皇後完美無缺 久嵐 11532 字 8個月前

楚音對自己的體力跟承受力毫無信心。

“殿下就不能順其自然嗎?而且, 為何要在此時急著要孩子?”她不明白陸景灼的決定。

他是在那個瞬間想要跟她變得更為親密,更不可分,也許再有一個孩子便是個辦法。

“你不肯?”他問。

不是不肯……

她是真受不了。

楚音道:“你放手, 我給你看個地方……”

他不解,但還是照辦了。

她先扯了被子蓋住自己,而後朝著他坐下, 露出酸痛的膝蓋:“你瞧……”

紅彤彤的兩塊,跪出來的。

他沉默, 想伸手去揉一下, 但突然又想到面首的事, 揚眉道:“你這就受不了了?”

此話何意?楚音瞪圓眼眸:“難道你要我膝蓋斷了才行?”他竟是這麼狠心的人?她簡直不敢相信, 由不得紅了眼角,“你一點不管我疼不疼!”

太委屈了,她忍不住控訴。

他的心頓時軟了,將她摟在懷裡, 一邊揉著膝蓋:“我不是不管你……好,下回我會注意。

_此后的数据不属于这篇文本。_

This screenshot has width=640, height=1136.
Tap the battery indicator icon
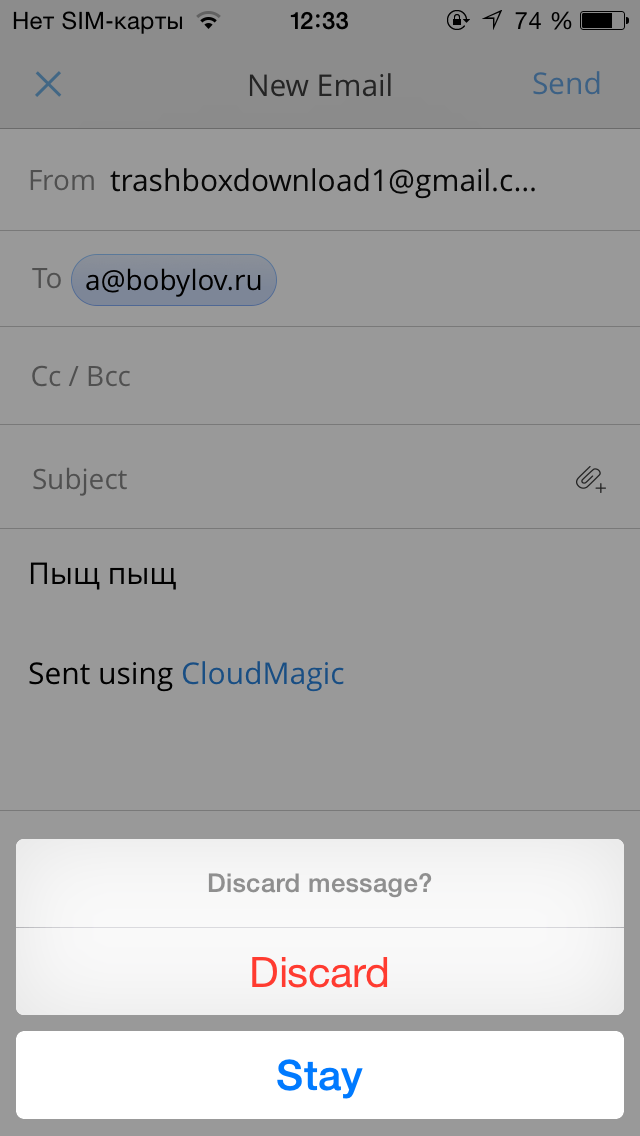point(603,21)
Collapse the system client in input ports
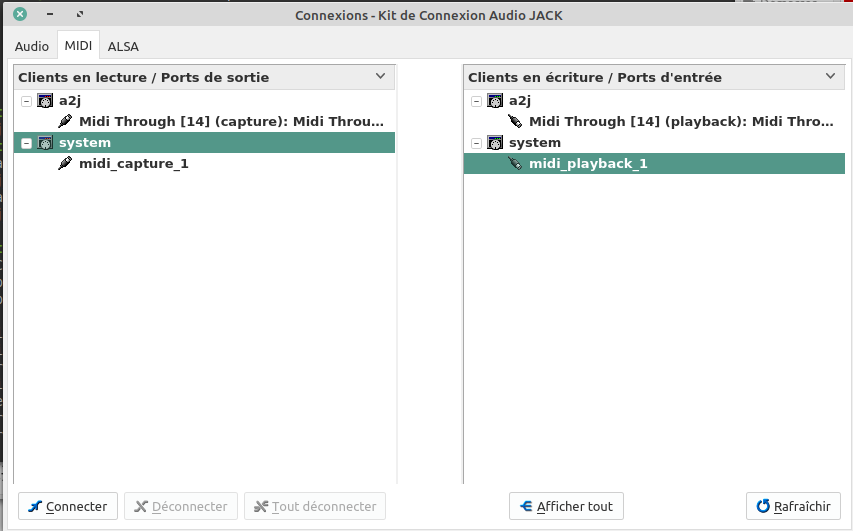Screen dimensions: 853x531 [476, 143]
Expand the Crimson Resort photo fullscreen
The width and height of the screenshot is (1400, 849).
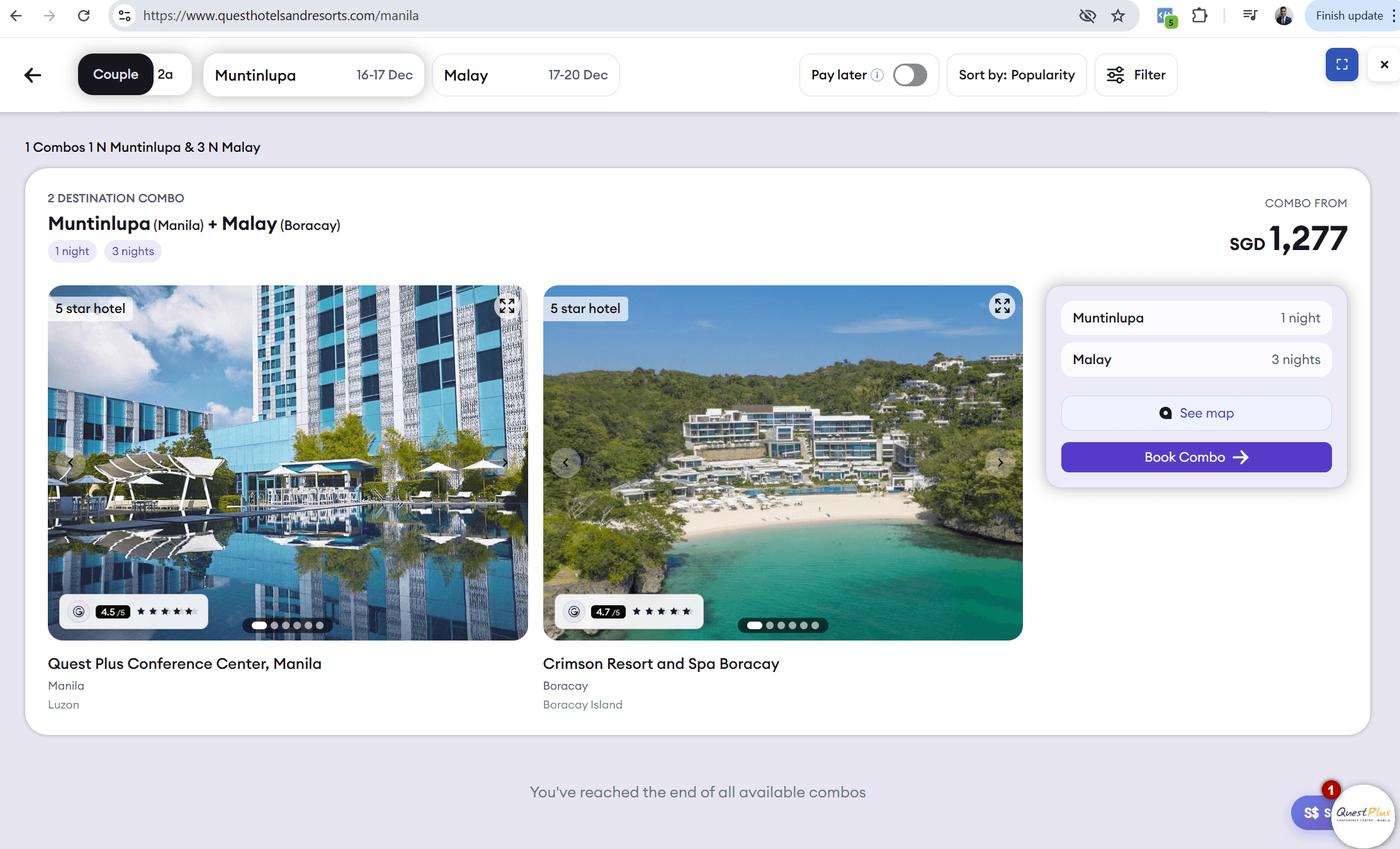(x=1002, y=306)
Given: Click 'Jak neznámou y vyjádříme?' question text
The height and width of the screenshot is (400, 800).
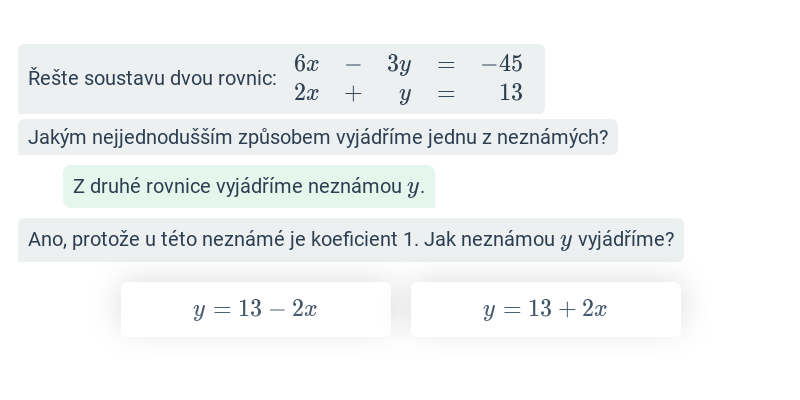Looking at the screenshot, I should point(549,240).
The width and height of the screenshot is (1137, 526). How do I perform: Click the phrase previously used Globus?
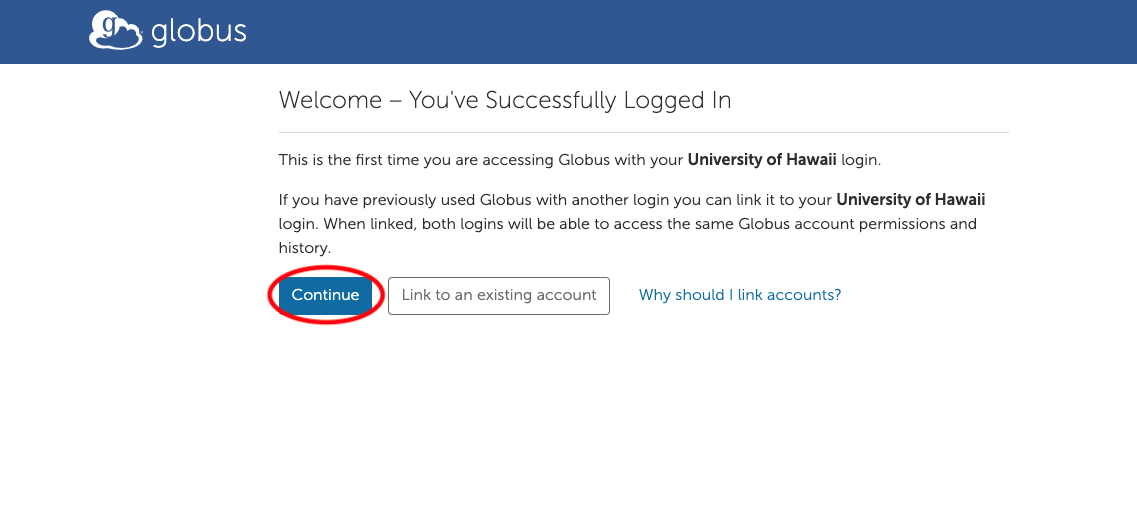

”

“你之前也說會注意,”她幾乎要叫起來, 帶著哭腔道,“你能不能說話算話?”

“……”

看來她不滿很久了。

見男人抿著唇, 神色莫測地盯著自己, 楚音又覺得自己的聲音太大了點, 可他有時候真的過分, 恨不得把她弄暈了, 明明以前從不這樣。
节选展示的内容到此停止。